Erasure-coding provides a way to efficiently distribute data over several storage locations such that an arbitrary set of (say) 3 locations can be used to completely recover the data. zfec-fs uses the erasure coding algorithm zfec, which is part of Tahoe-LAFS.
This fuse filesystem can be used as a simple replacement of Tahoe-LAFS: Use it to provide the erasure-coded views on your data and keep those views in sync with your storage using for example rsync. That way, your storage nodes do not need to run Tahoe-LAFS.
Just type something like zfec_fs.py /mnt/zfec
(you can play around with the
parameters later, for help type zfec_fs.py --help
) to obtain a virtual
filesystem in /mnt/zfec. For each "share", there will be a subdirectory (i.e.
/mnt/zfec/00, /mnt/zfec/01, /mnt/zfec/02, and so on) which contains an
erasure-coded replica of your whole root filesystem. By default, the number of
"required shares" is 3, so all the files will be roughly one third in size and
only contain one third of the information. You can now choose an arbitrary
subset of at least three of these shares and copy files over to your distributed
backup. It is perfectly ok to just copy some files or subdirectories inside the
replicas.
Just provide at least the number of required shares (i.e. three per default)
with a common directory structure (it does not matter if some files are missing
from some shares, as long as they are present in the required number of shares)

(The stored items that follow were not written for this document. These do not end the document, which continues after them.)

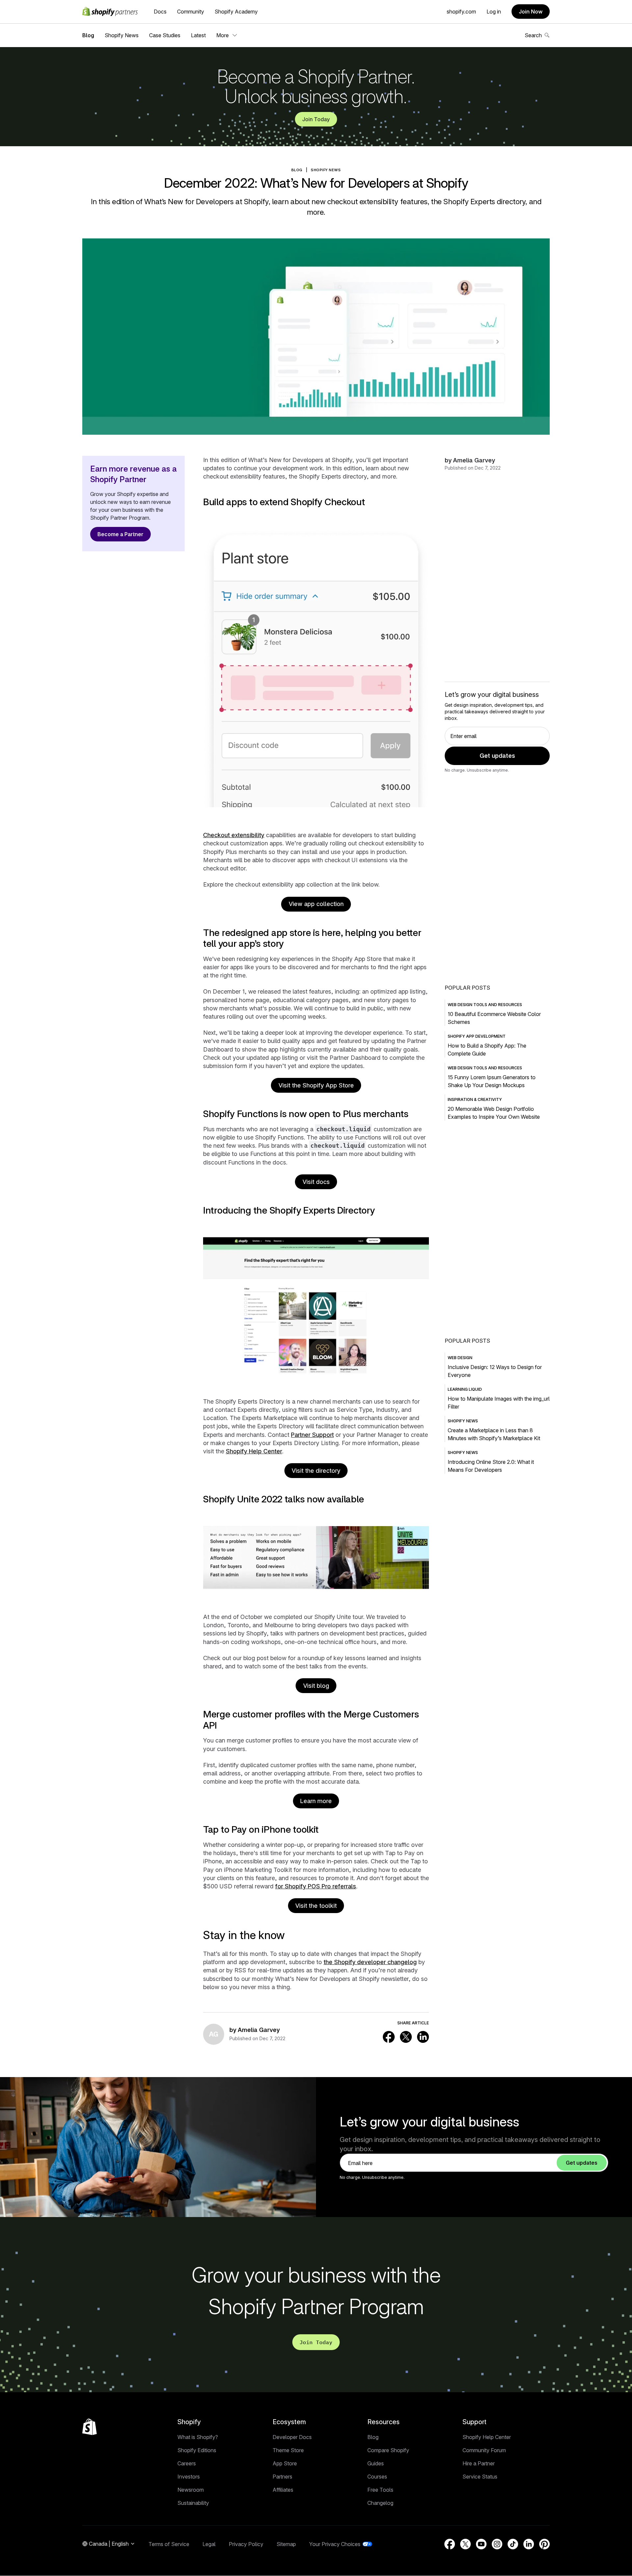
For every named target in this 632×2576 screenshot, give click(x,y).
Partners (282, 2476)
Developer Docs (292, 2437)
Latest (198, 35)
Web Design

in one directory, e.g. /tmp/restore
. The directory names of the shares do not
matter. Now call zfec_fs.py -o restore -o source=/tmp/restore /mnt/restored
.
Hopefully, your files should magically appear again in /mnt/restored
, you just
need to copy them.
The restore implementation is not yet resilient against corrupted data in shares. If a share provides a file, it is assumed that all data is intact and all shares reflect exactly the same state of that file. Note that, though, only the first required number of shares are used that contain a requested file to restore it, even if it is present in multiple shares.